Building a Player Tracking Pipeline for NFL All-22 Film
Zero-shot player detection on NFL coaching footage using SAM3 and SAM2.1. What I built, what broke, and what the output looks like.
The NFL does not make coaching film openly available. Access requires an NFL Pro subscription, and the video itself is served through an authenticated HLS stream. Before any modeling could happen, I first had to solve the practical issue of getting usable video clips into a local format. That step ended up being its own small engineering project.
After that, the goal was to extract something useful from the film. I wanted to track an individual player through a full play: where Caleb Williams is on each frame, how he moves before the snap, when he escapes the pocket, and how his path changes as the play develops. The broader idea is route and movement data generated directly from film, without relying on manual charting.
Why SAM3
SAM3, Meta’s Segment Anything Model 3, is useful here because it supports text-prompted detection. Given a frame and a prompt such as football player, it can detect and segment the matching objects in the image. For this use case, that removes the need to collect and label an NFL-specific training dataset before doing any player detection.
A more traditional approach would involve training a YOLO-style detector on football broadcast or All-22 footage, then testing how well it generalizes across uniforms, camera angles, stadium lighting, and endzone versus sideline views. SAM3 gives a workable first pass without that setup cost.
The Two-Phase Pipeline
The pipeline runs in two phases.
In the first phase, SAM3 runs on frame 0 of the clip. It detects the visible players and writes a verification image where each detection is labeled as P1, P2, P3, and so on, along with its confidence score. On a Bears vs. Vikings Week 1 play from midfield, it detected 20 players. On a Bears vs. Rams endzone clip, it detected 18 objects, including an aerial camera rig that it labeled as P18 with 0.37 confidence. That one was technically wrong, but also understandable given the shape and placement in the frame.


In the second phase, I inspect the verification image, identify the target player by field position, and pass that player index back into the script. SAM2.1 then propagates the selected bounding box through the rest of the video. Its video predictor uses memory-based attention to track the mask over time, which helps with camera movement and partial occlusion.
The first clean run tracked Caleb Williams against the Vikings in Week 1. The clip had 2,015 frames at 59.9 fps, which comes out to about 33 seconds of footage. On an M-series machine, full propagation took roughly 30 minutes.
What Broke
I initially tried using SAM3’s video predictor for the full process. On an M-series Mac mini, this ran into two main issues.

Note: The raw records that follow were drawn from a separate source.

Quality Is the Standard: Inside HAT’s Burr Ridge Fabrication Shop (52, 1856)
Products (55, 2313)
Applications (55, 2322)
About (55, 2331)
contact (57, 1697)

The first was a rotary encoding shape mismatch crash on MPS. The second was memory pressure during full-video propagation, which made longer clips unreliable on consumer hardware.
The working architecture uses SAM3 only for text-prompted detection on the first frame. After the target player is selected, SAM2.1 handles the video tracking. The hiera_small SAM2.1 model runs acceptably on MPS when the video and state are offloaded to CPU.
There was also an early initialization issue after swapping in the semantic model. If the predictor is initialized through direct assignment, it can throw an AttributeError because SAM3SemanticModel has no attribute warmup. The fix was to call:
predictor.setup_model(model=sem_model)rather than assigning the model directly.
The other current limitation is player identification. SAM3 usually returns somewhere between 15 and 25 player detections on the first frame, but there is no jersey OCR or roster-aware identification yet. For now, the user has to inspect the verification image, find the target player manually, and pass that index into the tracking step. The process works, but it still depends on human selection at the start of each clip.
The Output
The script produces two main outputs: an annotated MP4 and a JSON file.
The MP4 overlays the tracked mask and bounding box on the original footage, which makes it easy to visually inspect whether the tracker stayed on the correct player. The JSON file stores the per-frame bounding box coordinates and pixel counts.
The JSON is the more important output for downstream analysis. Once the target player has a frame-by-frame path, that data can support route tracing, snap timing, pocket movement analysis, and player path visualization. The tracking holds up reasonably well through camera pans and partial occlusion. It becomes less reliable when the player is fully buried in traffic near the line, which happens often enough in football that it will need a better handling strategy later.
Next Steps
The next major addition is jersey OCR so the target player can be identified automatically. After that, the natural extension is multi-player tracking, ideally all 22 players on the field, followed by route tracing from centroid paths.
The long-term goal is to generate clean per-play movement data from coaching film with as little manual labeling as possible. If that works, it opens up a path toward player-level route data, quarterback movement profiles, and coverage or motion analysis directly from All-22 video.
You’ll need an NFL Pro subscription and an Apple Silicon or CUDA machine for the SAM2.1 propagation step.